Sunday, December 4, 2011

Sunday Morning

On Sunday mornings when I was little, my dad always read the comics pages to me. We'd laugh at Garfield, wonder what would happen next with Spiderman and puzzle over Zippy (I still don't understand Zippy). I would always pour myself a bowl of Berry Berry Kix for breakfast, then I would sit and listen to my dad read the bubbles over the character's heads. By the time I turned back to my cereal, it was a big pink and purple mush that I wouldn't want to eat. After a while, my mom started refusing to buy Berry Berry Kix.

When I discovered that the newspaper published black and white comics during the week, I was thrilled. I got to spread the weekend joy out to every day! Before leaving for middle school in the mornings, I'd read the comics while my dad read the front page and business news. When I got to high school and found it impossible to get up in time to do more than shovel a bowl of cereal (not Berry Berry Kix, sadly) into my mouth before leaving in the morning, I would read the comics when I got home in the afternoon. I had an order I'd read them in, skipping over the ones I didn't understand (I gave up on Zippy) and saving Fox Trot for last.

When my siblings left for college my mom wrote them letters every week, and she did the same for me when I went to Michigan. I checked my mailbox regularly that first week, knowing that eventually I'd get my first letter at college. When I finally got mail, I was surprised to see that not only did I have a letter from my mom, but there was a second thick envelope.
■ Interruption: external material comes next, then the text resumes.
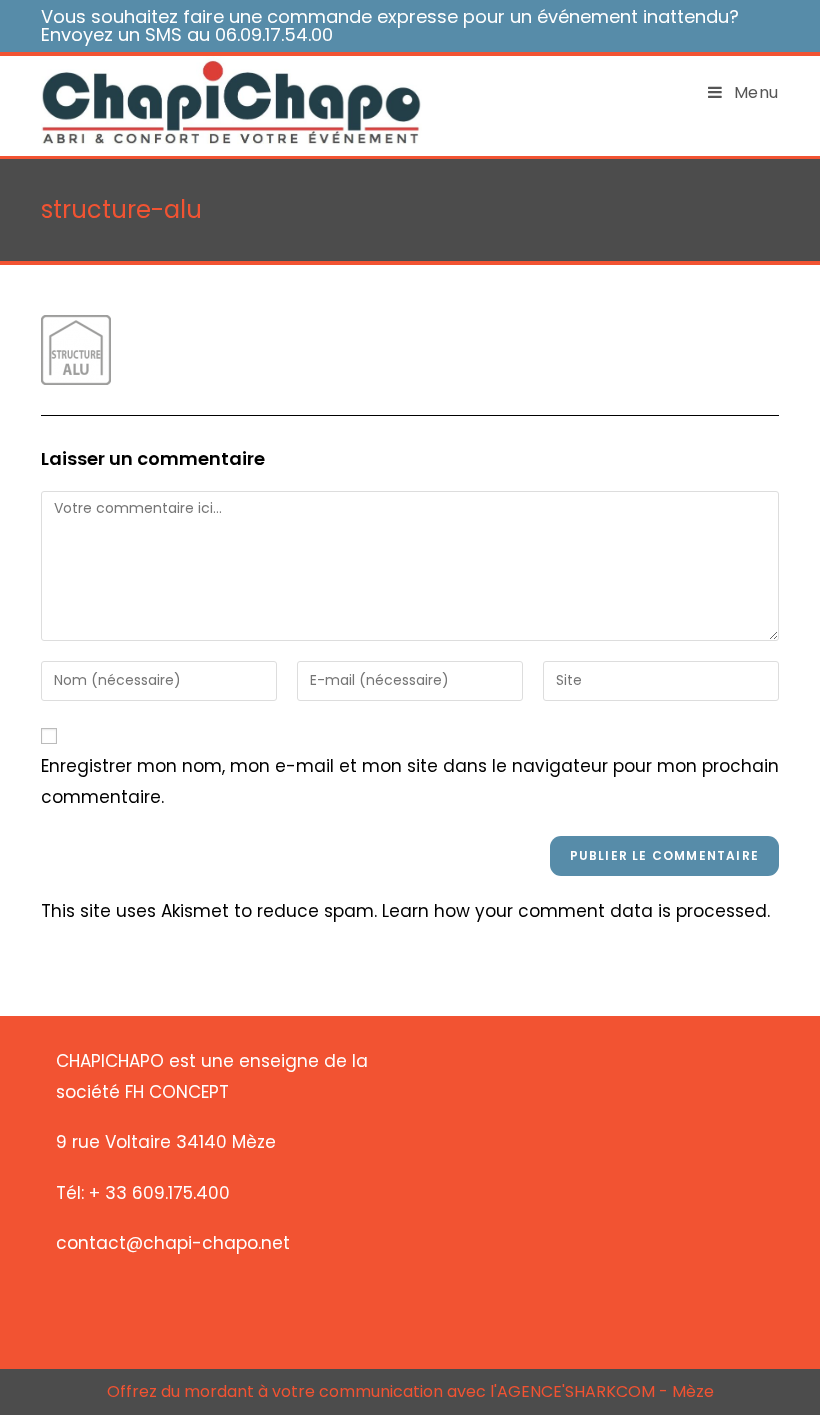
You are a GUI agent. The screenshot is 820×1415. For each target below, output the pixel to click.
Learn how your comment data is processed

When I opened it, I found the Sunday comics from the weekend before. For my entire first year (until I started feeling guilty about the cost of postage) my mom sent me the comics every week I was at school.  She'd still stick them into care packages or boxes of necessities she'd ship me in the next three years.

 When I'm home for a weekend these days, my parents set aside the comics for when I manage to drag myself out of bed. They've changed over the years, adding new strips and getting rid of others. Instead of reading the comics together, we've started working together on the Globe Magazine crossword.  Some days we finish over breakfast, but most days we let it sit on the table throughout the day and add words as we figure them out.  It's a new routine, and so far no bowls of Kix have been wasted.